KITARO NISHIDA, Zen no kenkyū (Ensaio sobre o Bem), p. 23 (trad. Joaquim Antonio Monteiro)

O filósofo japonês Kitaro Nishida (1870 - 1945) escreveu em 1900, onze anos antes da publicação de sua obra mais conhecida, Ensaio sobre o Bem (善の研), um curto artigo intitulado Bi no Setsumei (Uma Explicação da Beleza)onde apresenta sua concepção inicial sobre a natureza do belo. O artigo é interessante, entre outras coisas, porque demonstra a grande influência que o Zen Budismo teve no pensamento inicial de Nishida.

O filósofo incia seu texto tomando a questão da natureza da beleza por seu aspecto emocional. A partir desse ponto de vista, pensadores como Edmund Burke (em sua obra Philosophical Enquiry into the Origin of Our Ideas of the Sublime and the Beautiful de 1735) enfatizaram que a beleza é algo que produz um senso de prazer. Embora haja algo de verdade nessa tese, Nishida considera-a inadequada enquanto definição do belo. O senso da beleza é prazer, mas o inverso não é sempre verdadeiro.

Todos concordam que fama, comida, saúde e bebida causam prazer, todavia poucos defenderiam que tais prazeres sejam estéticos. Tampouco resolve o problema afirmar, como Henry Rutgers Marshall o faz, que o belo é um prazer estável, pois isso não é fundamentalmente diferente da resposta usual de que a beleza é um prazer.

Quais são, então, as características do senso da beleza? Nishida responde que para o idealismo desde Kant o senso da beleza é um prazer independente do ego, isto é, desinteressado. É um prazer do momento em que o fruidor esquece-se todo o interesse próprio, como ganho ou perda, vantagem ou desvantagem. Nishida introduz, então, o conceito de muga (無我), "não-eu" ou "êxtase", como o elemento essencial da beleza. Não importa qual seja o gênero de prazer que sintamos, estando ausente muga, não dará nascimento ao senso da beleza.

Nishida assevera que essa verdade foi bem expressa por Minamoto Akimoto (1000 - 1047) em seu desejo de "ver a Lua do exílio, porém sem culpa de qualquer crime". Quando não estamos limitados pelo pensamento do eu, tanto o prazer dá azo ao senso da beleza, como também tudo o que é originalmente desagradável torna-se prazer estético. Um grande homem, Nishida assevera, que não somente é indiferente a questões externas, mas também completamente divorciado de qualquer pensamento de auto-interesse, alcança um ponto onde tudo em sua vida produz o senso da beleza.

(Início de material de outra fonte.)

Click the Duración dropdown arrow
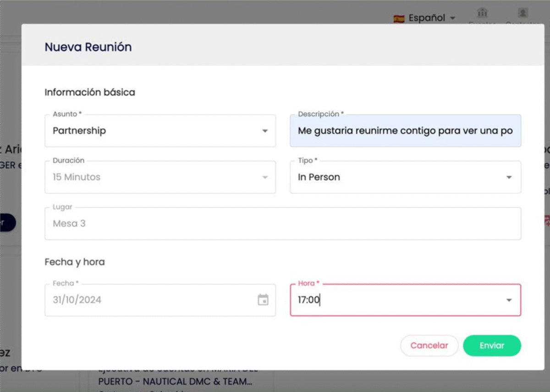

Portanto, aquele que deseja obter o autêntico senso da beleza deve encarar todas as coisas em estado de puro muga.  A beleza é verdade, mas não uma verdade lógica ou ideal, alcançável pelo pensamento, mas sim uma verdade intuitiva. Intuímos um tipo de verdade nos solilóquios de Hamlet não porque concordam com nossas teorias psicológicas e sim porque eles tocam as cordas de nosso coração.

Tal gênero de verdade intuitiva não é expressável em palavras. Somente é alcançada quando o homem está separado de seu eu e unido a todas as coisas. É uma verdade vista com os olhos de Deus,  que penetra nos profundos segredos do universo e é maior do que qualquer verdade lógica obtida por pensamento ordinário e discriminação.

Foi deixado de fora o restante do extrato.